- Theatrical release poster
- Directed by: Norman Foster
- Written by: John L. Balderston; Samuel G. Engel;
- Based on: Scotland Yard by Denison Clift
- Produced by: Sol M. Wurtzel
- Starring: Nancy Kelly; Edmund Gwenn; John Loder; Henry Wilcoxon;
- Cinematography: Virgil Miller
- Edited by: Alfred DeGaetano
- Music by: David Buttolph; Cyril J. Mockridge;
- Production company: 20th Century-Fox
- Distributed by: 20th Century-Fox
- Release date: April 4, 1941;
- Running time: 68 minutes
- Country: United States
- Language: English

= Scotland Yard (1941 film) =

1941 film by Norman Foster

Scotland Yard is a 1941 American crime drama film directed by Norman Foster and starring Nancy Kelly, Edmund Gwenn and John Loder about a fugitive whose visage has been altered with plastic surgery. It is also known by the alternative title Uncensored. It is a remake of the 1930 film of the same title, which was in turn based on a 1929 play Scotland Yard by Denison Clift. The film's sets were designed by the art directors Lewis Creber and Richard Day.

==Plot==
When bank robber Dakin Barrolles is on the run from the police, he manages to sneak into the house of respectable Sir John Lasher and his wife Sandra. He finds the drunken Sir Lasher in the course of verbally abusing his wife, fearing his upcoming military service. Barolles tells the banker off, then robs the couple of their car and a special locket with pictures of the couple inside. Unfortunately, Barrolles is caught as he is about to leave the house, by Inspector Henry James Cork of Scotland Yard. Barrolles manages to escape once again from the inspector, and disappears into the night.

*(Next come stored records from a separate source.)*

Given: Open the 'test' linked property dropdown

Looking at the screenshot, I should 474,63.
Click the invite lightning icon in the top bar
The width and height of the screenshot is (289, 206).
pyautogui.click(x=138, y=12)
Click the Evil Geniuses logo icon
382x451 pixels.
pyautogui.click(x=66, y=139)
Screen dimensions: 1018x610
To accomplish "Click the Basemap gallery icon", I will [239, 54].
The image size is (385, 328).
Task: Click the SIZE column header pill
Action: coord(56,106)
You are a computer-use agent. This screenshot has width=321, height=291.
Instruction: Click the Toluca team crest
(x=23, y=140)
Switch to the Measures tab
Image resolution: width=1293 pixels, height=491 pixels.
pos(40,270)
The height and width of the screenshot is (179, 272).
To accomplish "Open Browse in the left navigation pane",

Some time later Cork finally manages to track the robber down, discovering that he enlisted under a false name and became a respected soldier in the British Army. Cork's intelligence says that Barrolles was killed at Dunkirk, but he is in fact still alive. His face was terribly disfigured during battle and he was sent to a hospital in Scotland to recover. Since the doctors have no identification of the man, they look at the locket, which Barrolles is still carrying, and believe he is the man on the picture. They reconstruct his face so that he looks just like the picture, which is the face of Sir John Lasher. When Barrolles wakes up he decides to play along and pose as Lasher. He figures he can use it to rob the man's bank.

Barrolles goes back to Sandra, pretending to be her husband returning from the war, with amnesia, explaining the fact that he doesn't remember a thing about their lives together. Sandra is happy with him returning as a different man than when he left her.
After some time Barrolles falls in love with Sandra, but is still set on robbing the bank. He goes to work as Lasher, and starts his first day with ordering a large transfer of gold. He meets a man named Hugh Burnside, who apparently is the uncle of Lasher's young mistress. Hugh asks Lasher/Barrolles to accompany him to the residence of a Lady Constance Fraser.

Hugh has discovered that Barrolles is a fraud, since he knows that Lasher is alive in a prison camp in Germany. It turns out Hugh and Lady Constance are the heads of a Nazi spy ring in England. Hugh threatens to hand Barrolles over to the police if he doesn't cooperate and transfer the gold to them. Barrolles sees no other alternative than to play along.
Cork discovers the truth about Barrolles' operation and impersonation of Lasher. He comes to the Lasher home and returns the locket to Sandra. She realizes that Barrolles is an impostor. She goes to visit Barrolles at the bank office and unknowingly becomes part of the gold transfer.

Barrolles had time to send a message to Cork about the transfer, who arrives in time to stop the gold from being shipped. Cork catches the two spies and tells Barrolles that he is pardoned by the government because of his distinguished service for his country.
Barrolles returns to Sandra and they confess their love for each other, but decide to put their relationship on hold until the real Lasher is safely back home from the war.

==Bibliography==
- Goble, Alan. The Complete Index to Literary Sources in Film. Walter de Gruyter, 1999.
- Fetrow, Alan G. Feature Films, 1940-1949: a United States Filmography. McFarland, 1994.